* BEGIN Input rows *
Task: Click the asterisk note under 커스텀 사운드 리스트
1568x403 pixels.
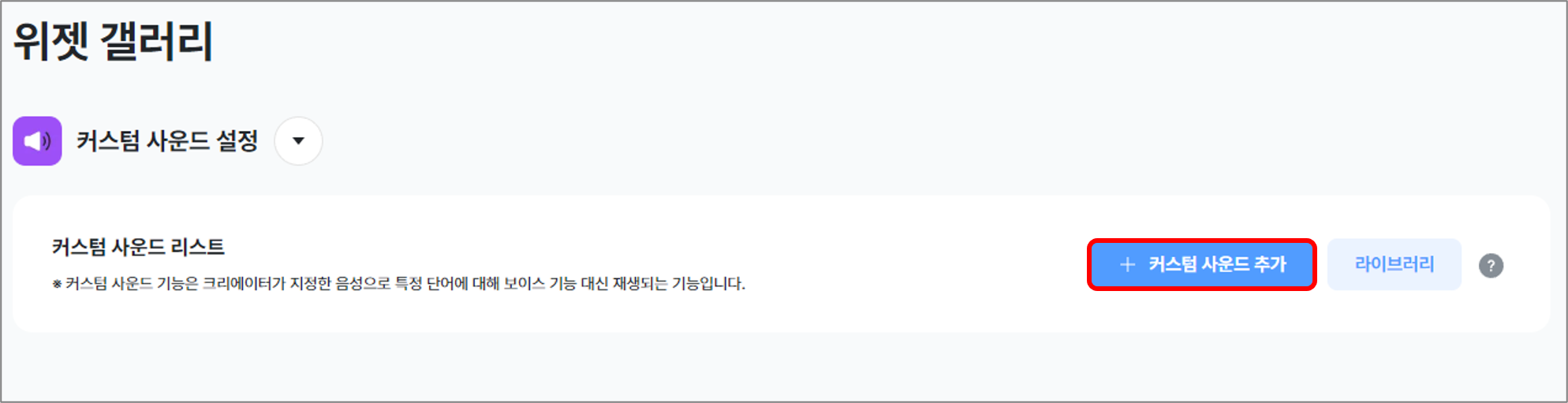Action: pos(398,284)
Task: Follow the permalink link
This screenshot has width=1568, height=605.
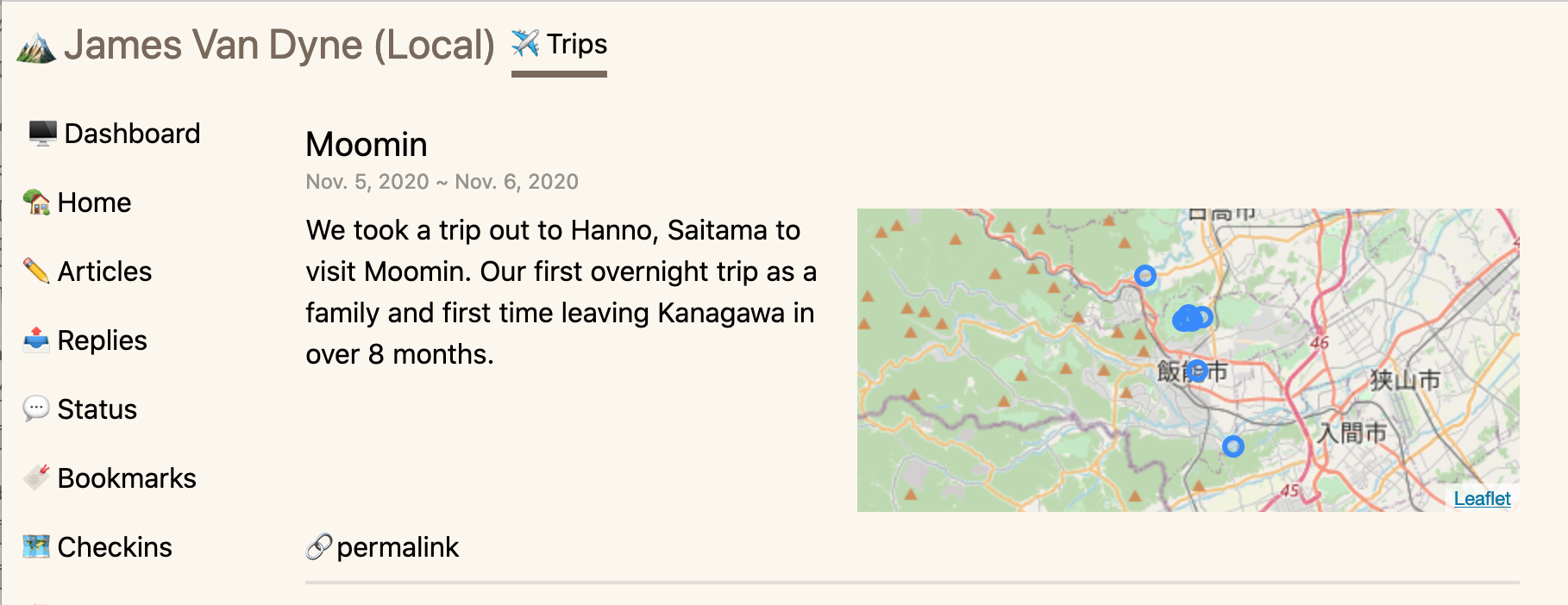Action: click(x=398, y=547)
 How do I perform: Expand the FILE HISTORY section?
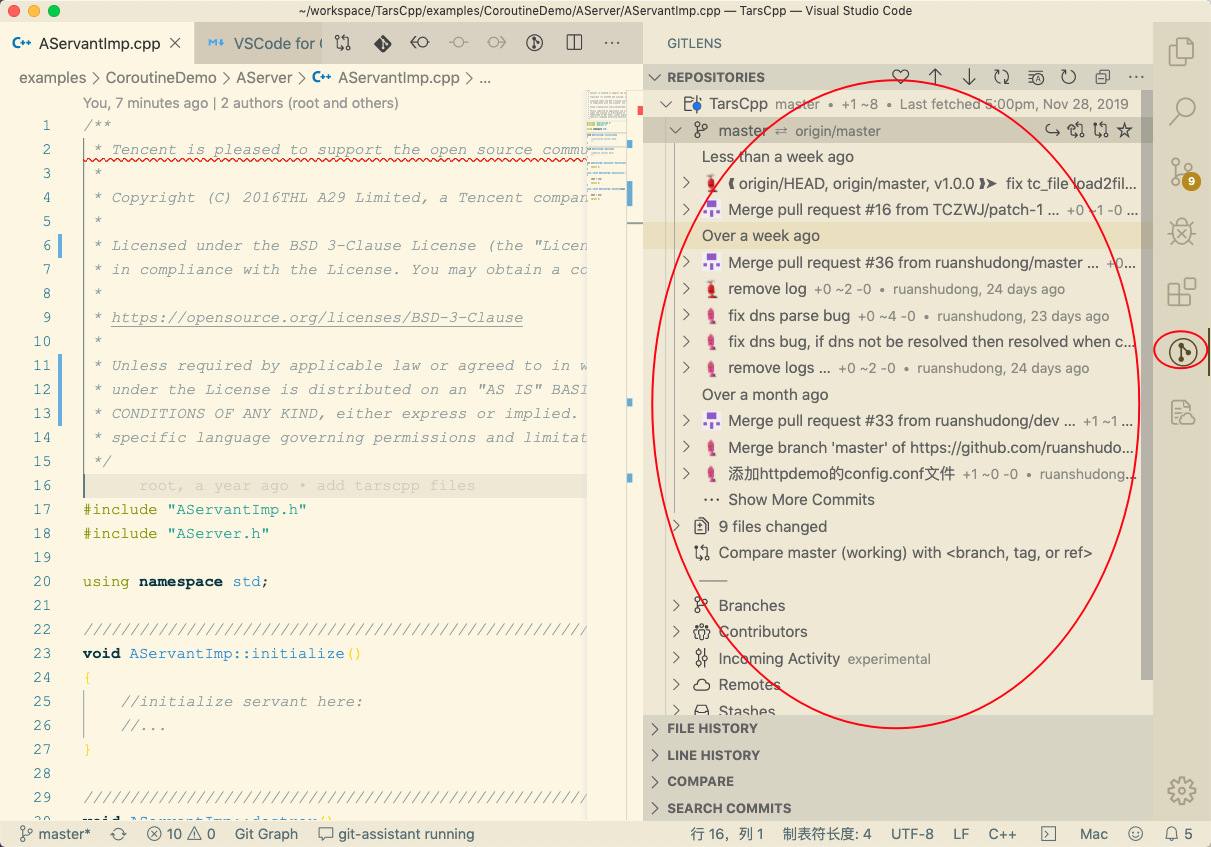point(713,729)
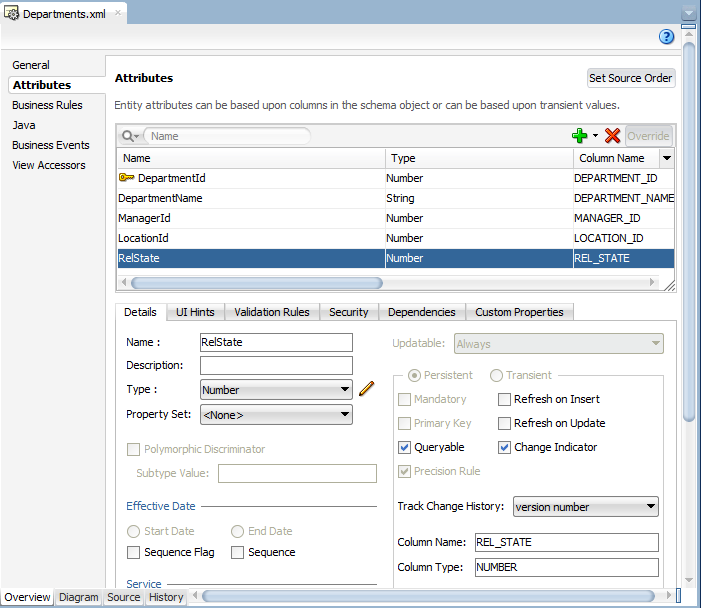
* END Input rows *
■ **Goal**: Copy each line of the records exactly as it appears, leaving the pictures out of your answer.

■ **Written reply**:
Task: Click the asterisk note under 커스텀 사운드 리스트
1568x403 pixels.
Action: pos(398,284)
Task: Follow the permalink link
This screenshot has width=1568, height=605.
Action: click(x=398, y=547)
 How do I perform: Expand the FILE HISTORY section?
point(713,729)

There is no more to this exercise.